Continuing Rise in Antisemitic Crimes in Germany Worries Jewish Community, Political Leaders
Antisemitic incidents in Germany rose by more than 10 percent in the first six months of 2018, a report from the federal government to the country’s parliament published on Friday disclosed.
Across Germany, police arrested 401 offenders for antisemitic provocations, including violence and verbal abuse, between January and June — a 10.7 percent increase on the same period in 2017.
Of particular concern is the capital, Berlin, where 80 incidents were reported. In one of the more well-publicized episodes, an Israeli citizen who was walking through the German capital on April 17 while wearing a kippah was attacked by a gang of Muslim youths.
The president of the Central Council of Jews in Germany, Josef Schuster, told German news outlets that the numbers were “upsetting but not surprising.”
“The rise in antisemitic offenses confirms the reports from members of our community about increasing hatred of Jews in everyday life,” Schuster said.
Concern about the continued growth of antisemitism in Germany resulted in the appointment in April of a federal commissioner, Felix Klein, to tackle the problem head on. About 100,000 Jews live in Germany, a community swelled in recent years by the arrival of thousands of young Israelis.
On Friday, Klein declared that the latest antisemitic incident figures were “only the tip of the iceberg.”
“Antisemitic abuse and antisemitic attitudes have spread unacceptably in Germany,” Klein said.
One of the more contentious challenges facing Klein is clarifying the number of incidents involving Muslim protagonists. Critics of the government have frequently charged that its methods for gathering and classifying antisemitic crimes in Germany have underrepresented Muslim involvement in attacks on Jews.
The latest numbers again show that the large majority of attacks were carried out by right-wing extremists. Of the 80 incidents in Berlin, the daily Taggespiegel reported, eight were ascribed by police to a “foreign ideology,” while a further three were classified as “religious ideology” — indicating that the crimes were committed by Islamists.
In the southern state of Bavaria, Germany’s largest — where 43 antisemitic incidents were recorded between January and June — local officials warned against a rise in vigilantism by Neo-Nazi groups.
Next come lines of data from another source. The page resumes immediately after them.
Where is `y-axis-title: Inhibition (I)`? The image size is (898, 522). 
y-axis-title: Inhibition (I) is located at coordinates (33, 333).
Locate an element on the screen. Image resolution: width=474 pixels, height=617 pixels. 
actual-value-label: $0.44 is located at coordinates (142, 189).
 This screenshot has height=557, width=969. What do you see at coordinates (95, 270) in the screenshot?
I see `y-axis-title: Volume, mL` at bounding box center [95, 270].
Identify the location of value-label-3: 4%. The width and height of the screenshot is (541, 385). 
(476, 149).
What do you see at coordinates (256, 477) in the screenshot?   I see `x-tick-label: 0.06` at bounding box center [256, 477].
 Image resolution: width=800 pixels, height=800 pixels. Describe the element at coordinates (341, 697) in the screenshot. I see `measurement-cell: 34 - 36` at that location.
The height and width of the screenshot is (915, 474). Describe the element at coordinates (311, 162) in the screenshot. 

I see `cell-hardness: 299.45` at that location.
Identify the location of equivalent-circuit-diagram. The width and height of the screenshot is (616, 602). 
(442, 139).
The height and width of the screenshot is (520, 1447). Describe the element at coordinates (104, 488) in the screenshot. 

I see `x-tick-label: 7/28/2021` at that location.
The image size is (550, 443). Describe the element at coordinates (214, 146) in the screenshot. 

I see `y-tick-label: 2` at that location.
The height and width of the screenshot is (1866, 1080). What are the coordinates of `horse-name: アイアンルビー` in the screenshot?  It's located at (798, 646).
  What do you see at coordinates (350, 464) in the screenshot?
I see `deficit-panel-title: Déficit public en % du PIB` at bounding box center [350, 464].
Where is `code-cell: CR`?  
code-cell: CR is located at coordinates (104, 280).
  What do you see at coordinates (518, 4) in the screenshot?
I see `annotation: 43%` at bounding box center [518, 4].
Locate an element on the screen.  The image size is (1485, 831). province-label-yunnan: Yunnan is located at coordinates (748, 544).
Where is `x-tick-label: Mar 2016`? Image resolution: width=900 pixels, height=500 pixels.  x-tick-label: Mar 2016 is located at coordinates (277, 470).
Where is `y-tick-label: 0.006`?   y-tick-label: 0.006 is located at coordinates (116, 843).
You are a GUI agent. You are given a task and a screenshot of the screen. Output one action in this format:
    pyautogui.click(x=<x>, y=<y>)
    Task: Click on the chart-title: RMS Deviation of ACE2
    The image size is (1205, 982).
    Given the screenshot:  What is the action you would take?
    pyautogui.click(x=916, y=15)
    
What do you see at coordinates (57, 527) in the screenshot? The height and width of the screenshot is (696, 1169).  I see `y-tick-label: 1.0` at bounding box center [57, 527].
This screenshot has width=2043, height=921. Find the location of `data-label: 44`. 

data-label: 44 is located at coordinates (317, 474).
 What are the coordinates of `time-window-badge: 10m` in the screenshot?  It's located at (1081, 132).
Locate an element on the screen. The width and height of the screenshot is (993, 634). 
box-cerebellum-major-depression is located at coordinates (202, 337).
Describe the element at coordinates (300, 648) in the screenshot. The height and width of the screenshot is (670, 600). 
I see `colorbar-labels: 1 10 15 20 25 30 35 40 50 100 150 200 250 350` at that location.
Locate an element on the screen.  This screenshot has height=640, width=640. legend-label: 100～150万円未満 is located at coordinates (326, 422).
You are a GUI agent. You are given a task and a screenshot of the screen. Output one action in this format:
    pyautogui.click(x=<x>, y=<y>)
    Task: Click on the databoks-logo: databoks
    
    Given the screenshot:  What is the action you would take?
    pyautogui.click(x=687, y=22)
In Munich, Würzburg, Augsburg and other cities, far-right groups with names like “Soldiers of Odin” have mounted “citizens patrols” to intimidate migrants and other foreigners. Joachim Herrmann, Bavaria’s interior minister, claimed earlier this week that the neo-Nazis were exploiting fears among the broader population over crimes committed by immigrants, particularly those involving sexual harassment and violence against women.